● **Exercise aim**
Render everything from the line containing "Image resolution: width=1123" down to the end of the rows as a Markdown table with the columns Number and Text, one numbered entry per line. Skip blank lines and leave the pictures out.

● **Supplied information**
▼

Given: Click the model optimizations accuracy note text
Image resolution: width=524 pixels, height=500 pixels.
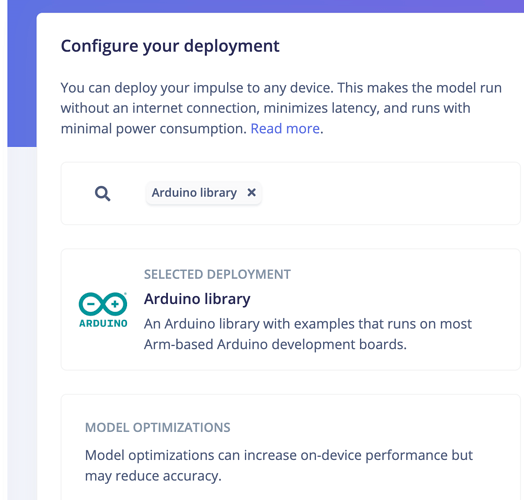Looking at the screenshot, I should point(279,466).
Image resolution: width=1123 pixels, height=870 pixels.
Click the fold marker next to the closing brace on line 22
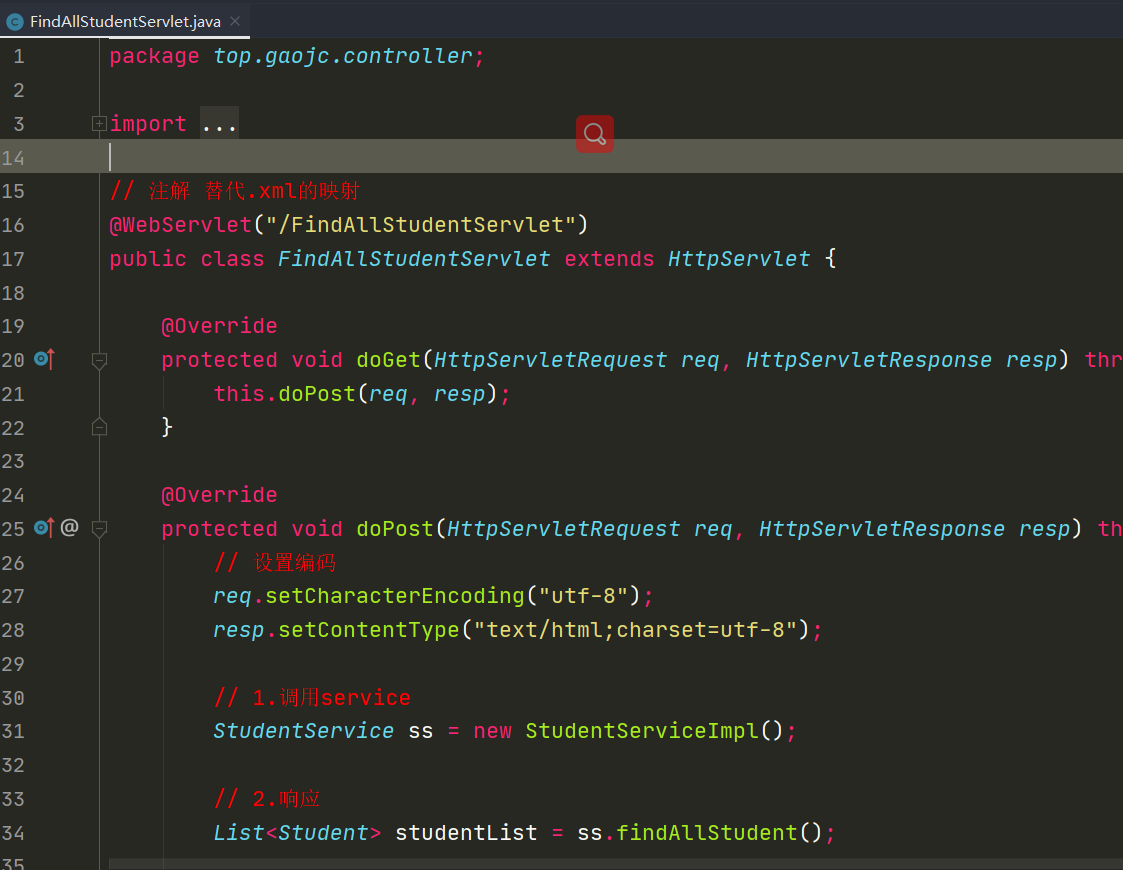99,426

▲

● **Task output**
| Number | Text |
|---|---|
| 1 | Image resolution: width=1123 pixels, height=870 pixels. |
| 2 | Click the fold marker next to the closing brace on line 22 |
| 3 | 99,426 |